Dmeta-embedding-zh
Property | Value |
---|---|
Model Size | 400MB |
Context Window | 1024 tokens |
Language Support | Chinese, English |
License | Apache-2.0 |
What is Dmeta-embedding-zh?
Dmeta-embedding-zh is a state-of-the-art Chinese embedding model designed for cross-domain and cross-task applications. Currently ranked second on the MTEB Chinese leaderboard, it offers exceptional performance while maintaining a compact size of 400MB. The model excels in various scenarios including search engines, Q&A systems, intelligent customer service, and LLM+RAG applications.
Implementation Details
The model leverages multiple frameworks for inference, including Sentence-Transformers, Langchain, and Huggingface Transformers. It implements advanced techniques such as large-scale weak label contrastive learning and high-quality supervised learning across diverse domains.

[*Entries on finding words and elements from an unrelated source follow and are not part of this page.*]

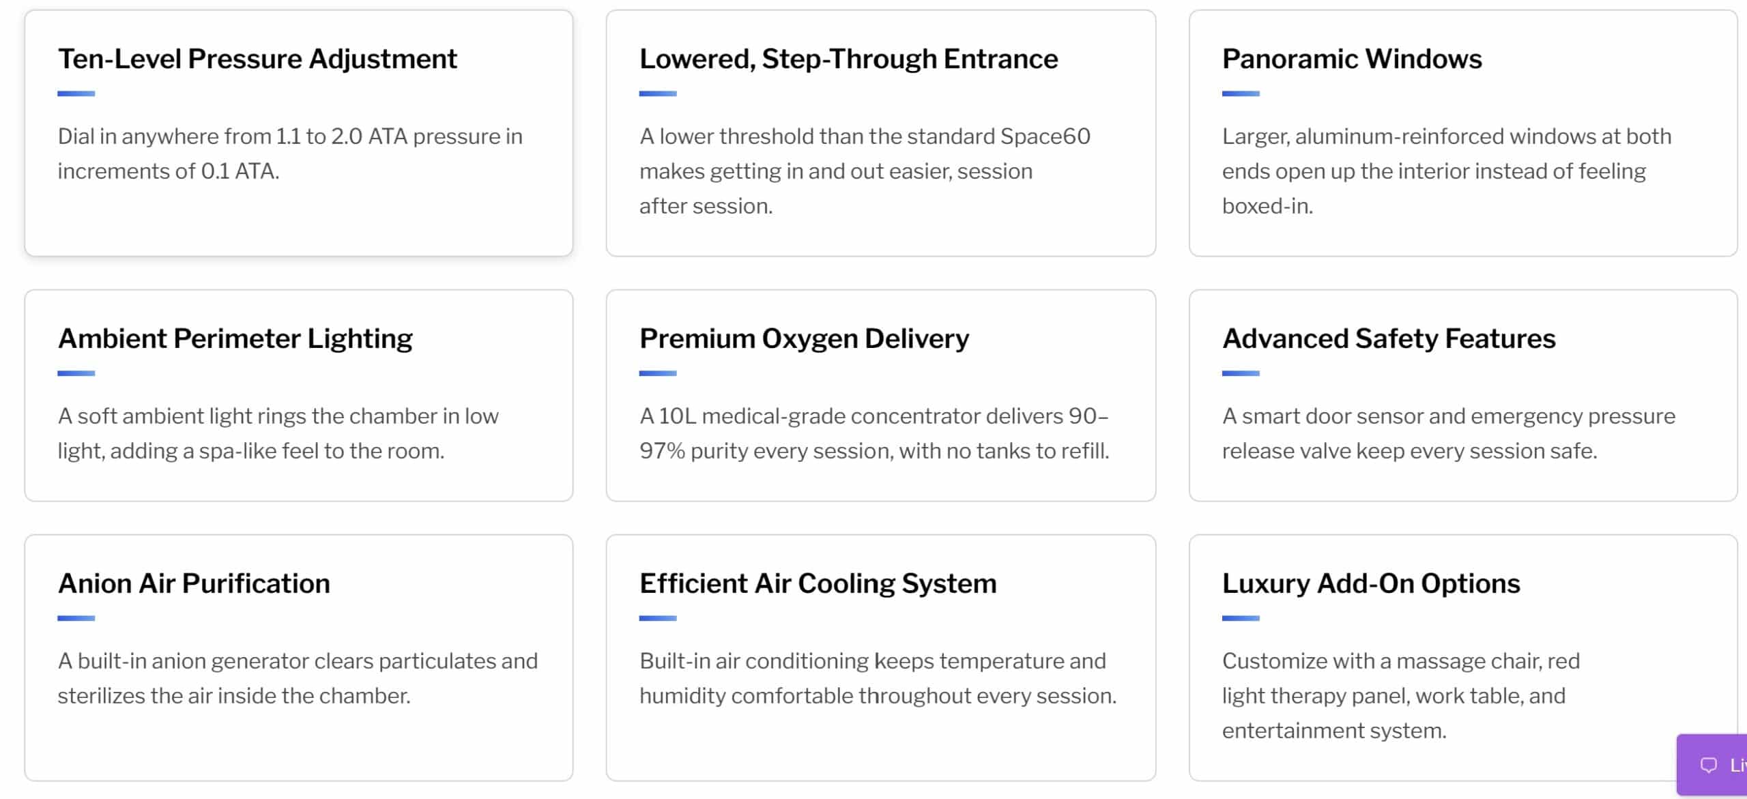Click the live chat speech bubble icon

1708,765
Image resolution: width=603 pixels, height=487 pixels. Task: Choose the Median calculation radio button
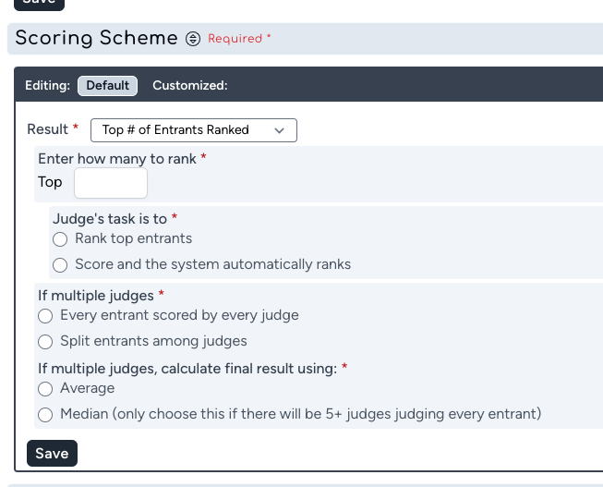click(45, 415)
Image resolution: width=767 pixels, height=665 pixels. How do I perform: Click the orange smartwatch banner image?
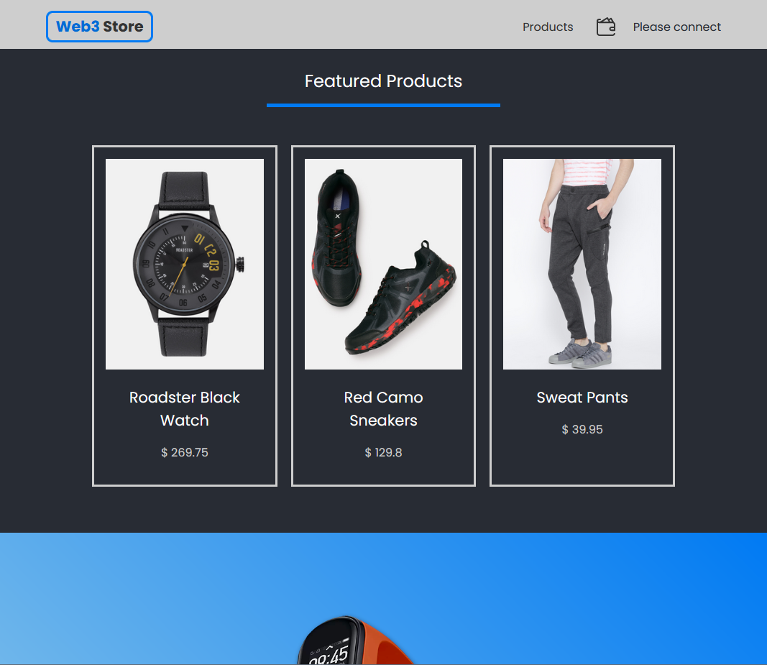point(356,641)
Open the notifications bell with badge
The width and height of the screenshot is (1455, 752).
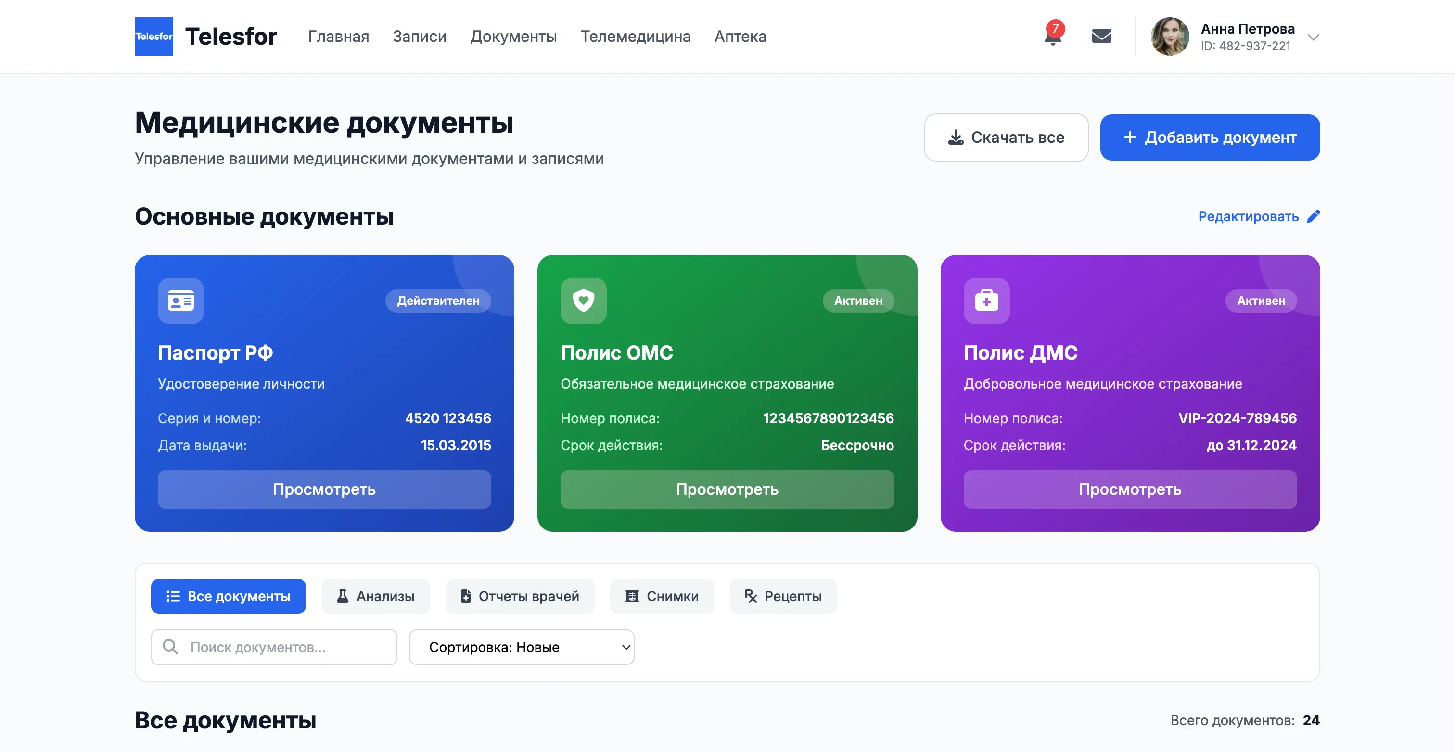1052,36
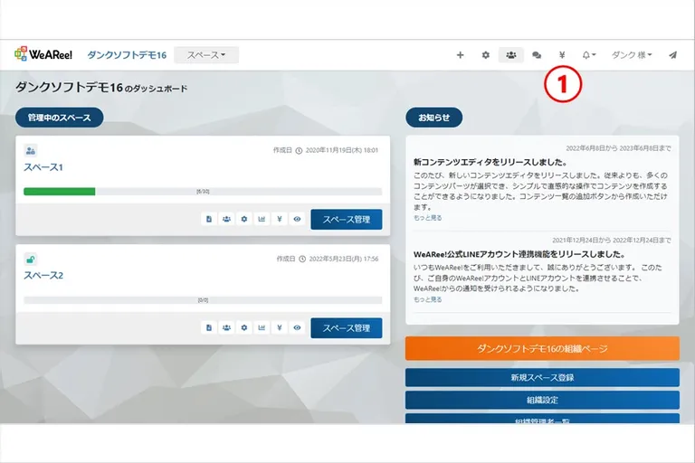This screenshot has height=463, width=695.
Task: Click スペース1 green progress bar
Action: (x=60, y=192)
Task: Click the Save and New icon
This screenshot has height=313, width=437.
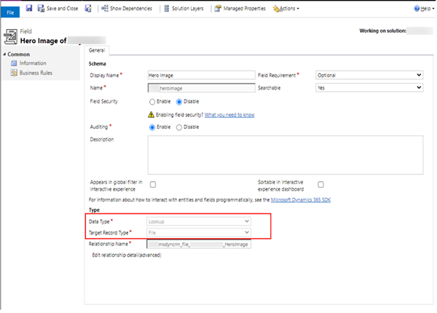Action: click(88, 8)
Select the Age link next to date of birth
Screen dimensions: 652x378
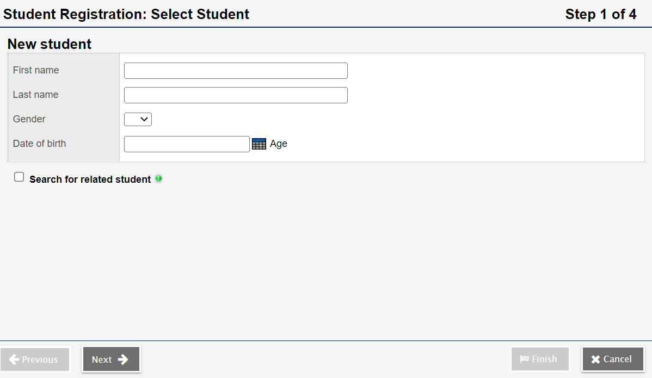pyautogui.click(x=278, y=144)
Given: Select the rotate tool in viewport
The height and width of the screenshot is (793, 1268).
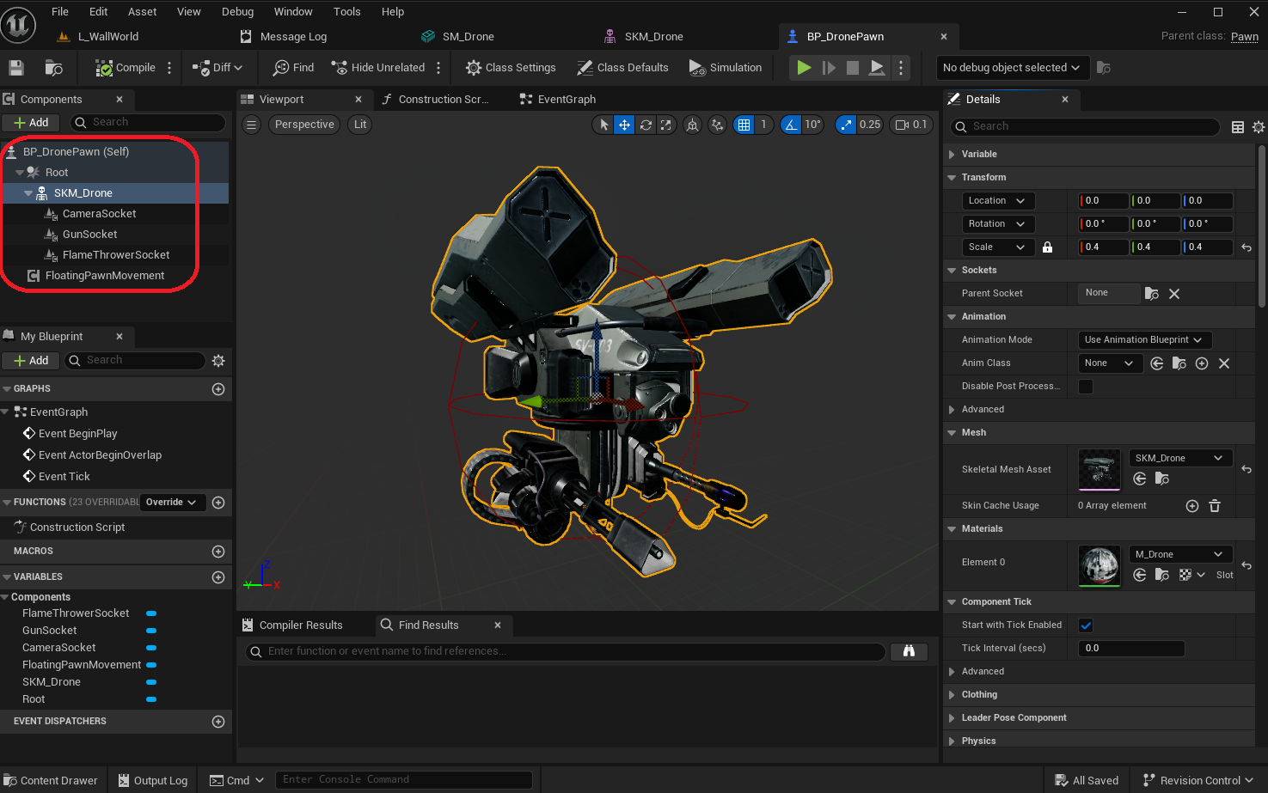Looking at the screenshot, I should point(646,125).

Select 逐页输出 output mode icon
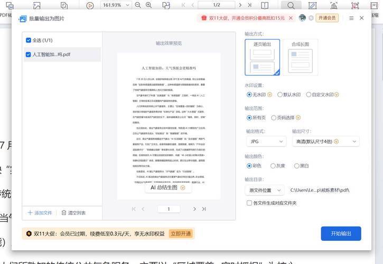(x=262, y=57)
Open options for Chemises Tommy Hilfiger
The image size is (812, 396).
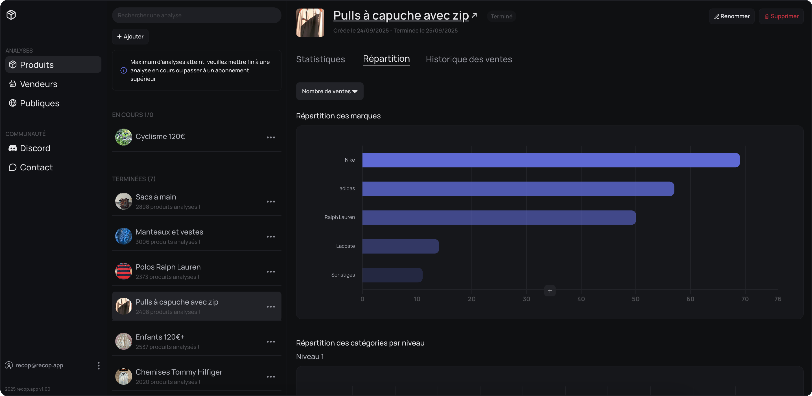270,376
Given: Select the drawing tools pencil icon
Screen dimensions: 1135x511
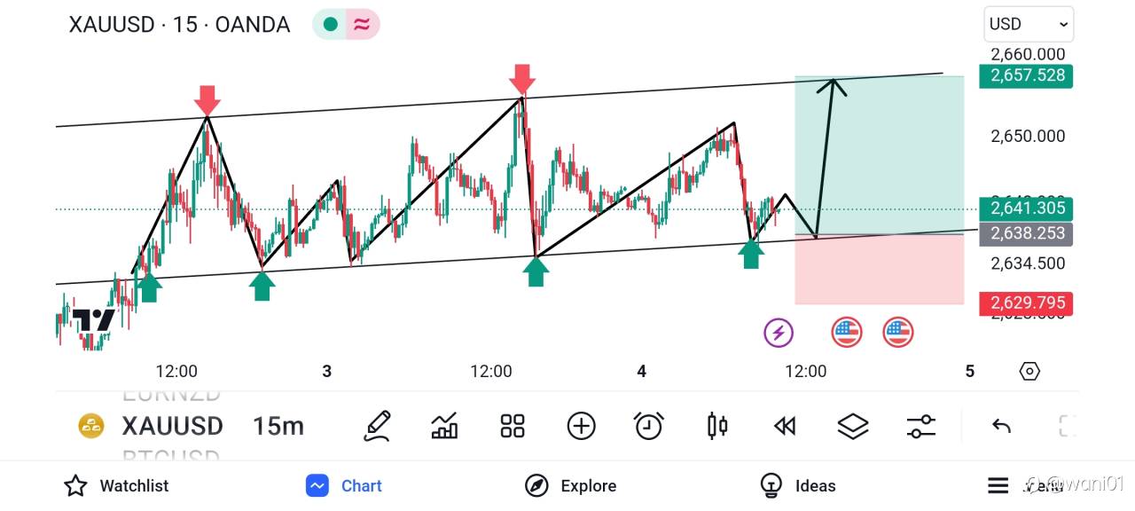Looking at the screenshot, I should point(378,426).
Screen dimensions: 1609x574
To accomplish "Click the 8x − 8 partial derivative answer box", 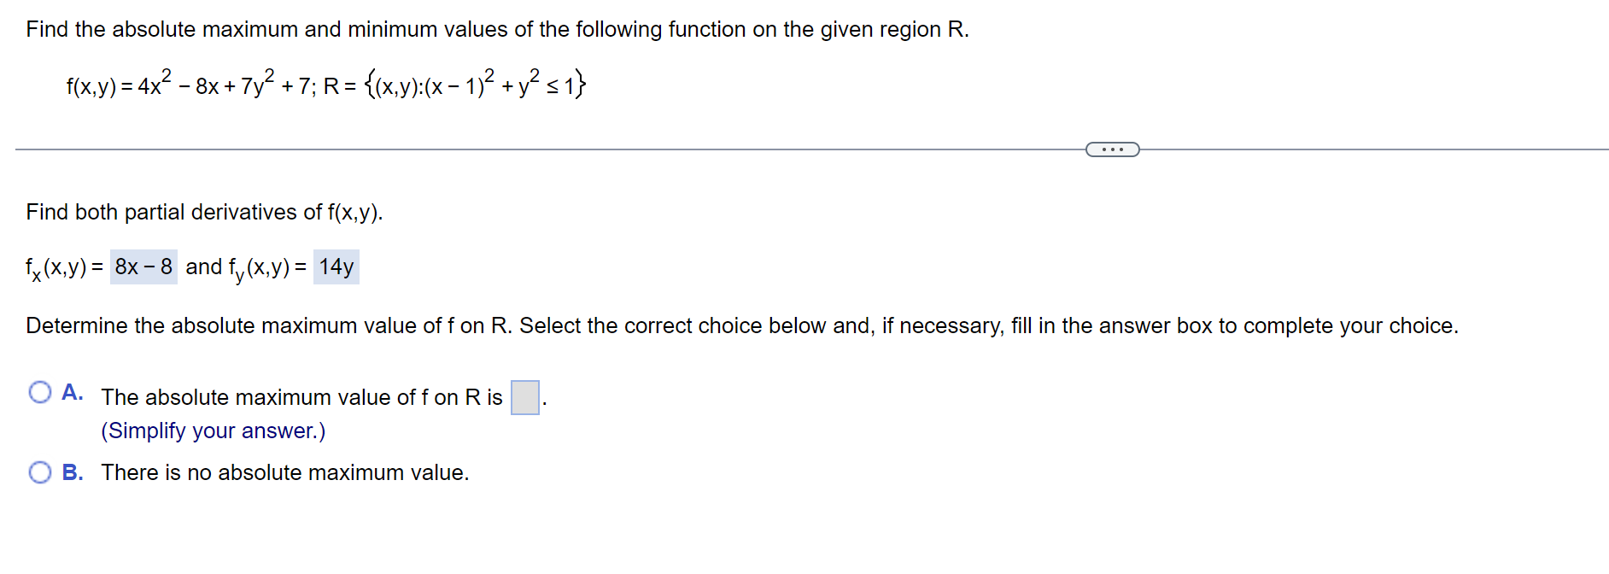I will (x=142, y=266).
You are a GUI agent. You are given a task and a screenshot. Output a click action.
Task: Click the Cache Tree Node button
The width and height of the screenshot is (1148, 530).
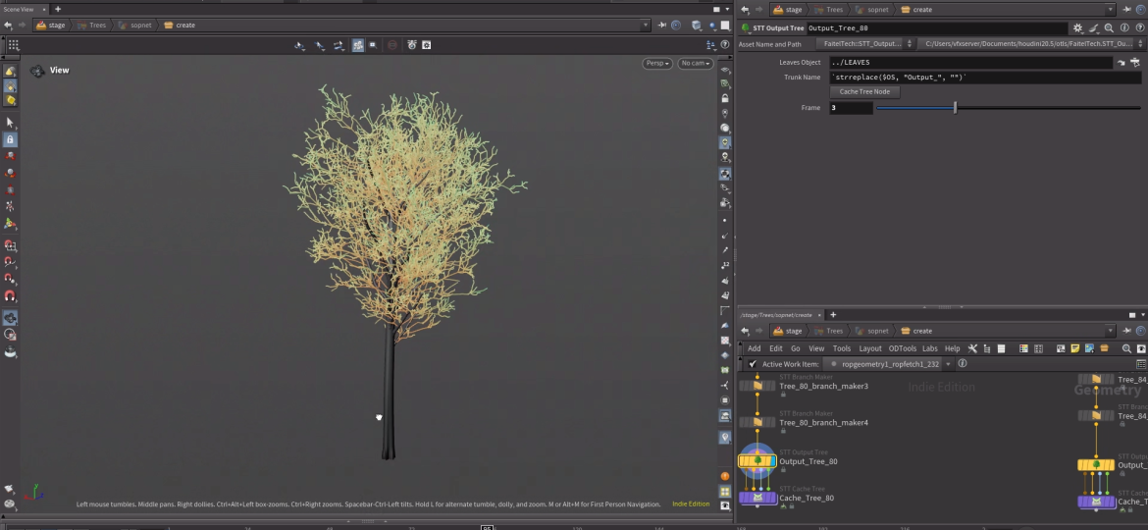(x=864, y=91)
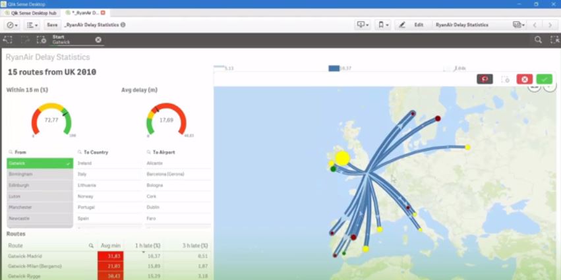Click the clear all selections icon

pos(42,40)
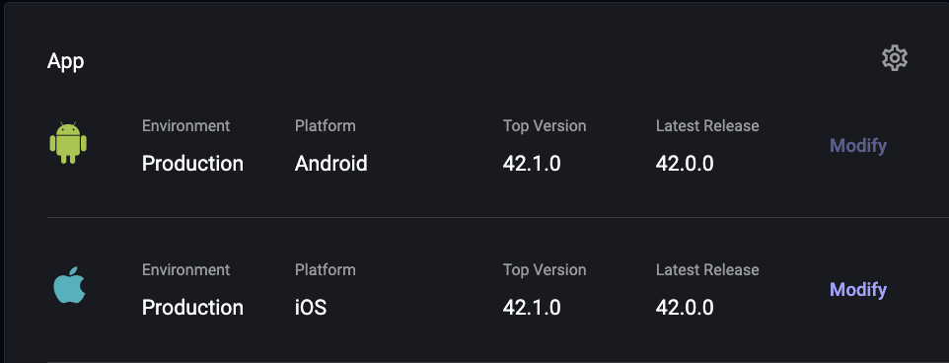
Task: Click Modify for the Android row
Action: click(x=857, y=146)
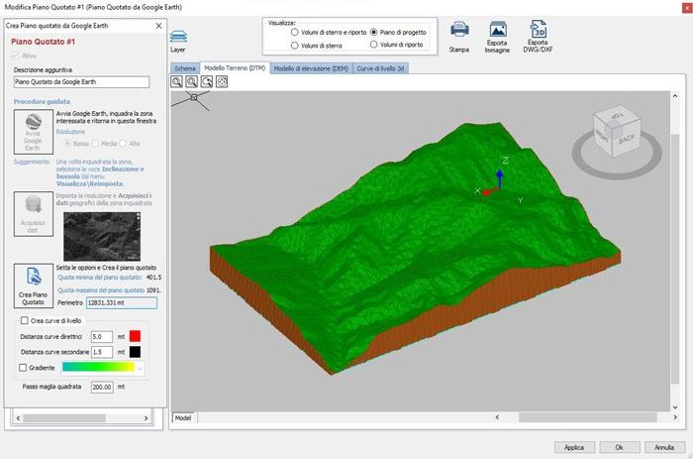Viewport: 693px width, 459px height.
Task: Select Volumi di sterro e riporto radio
Action: point(295,32)
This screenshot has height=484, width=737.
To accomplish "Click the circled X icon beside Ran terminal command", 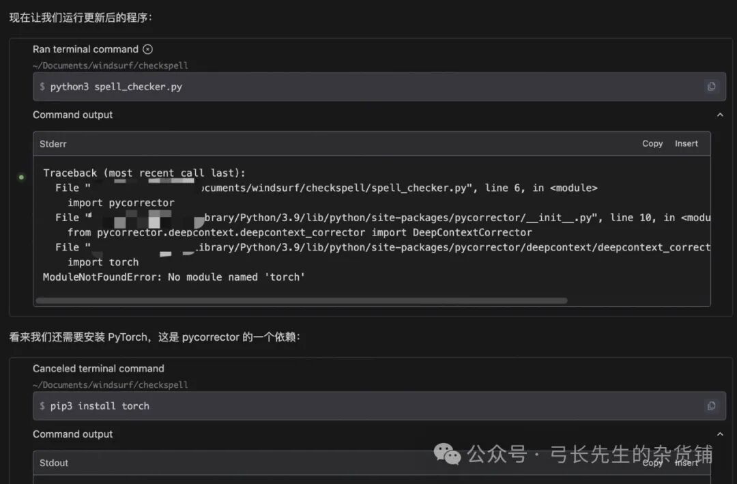I will [x=148, y=49].
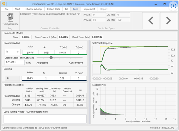179x131 pixels.
Task: Click the Start tab
Action: 18,9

- Utilizes billion-level weakly supervised text pair data
- Incorporates 30 million supervised sentence pair samples
- Optimized specifically for retrieval tasks with hard-negative sampling
Core Capabilities
- Cross-domain generalization with superior performance
- Efficient inference with compact model size
- Extended context window of 1024 tokens
- Comprehensive support for multiple frameworks
- State-of-the-art performance on MTEB benchmark
Frequently Asked Questions
Q: What makes this model unique?
The model's uniqueness stems from its combination of large-scale weak label contrastive learning, high-quality supervised learning, and specific optimization for retrieval tasks. This results in exceptional cross-domain performance while maintaining a relatively small model size.
Q: What are the recommended use cases?
The model is optimized for search engines, question-answering systems, intelligent customer service, and LLM+RAG applications. It particularly excels in scenarios requiring cross-domain understanding and retrieval tasks.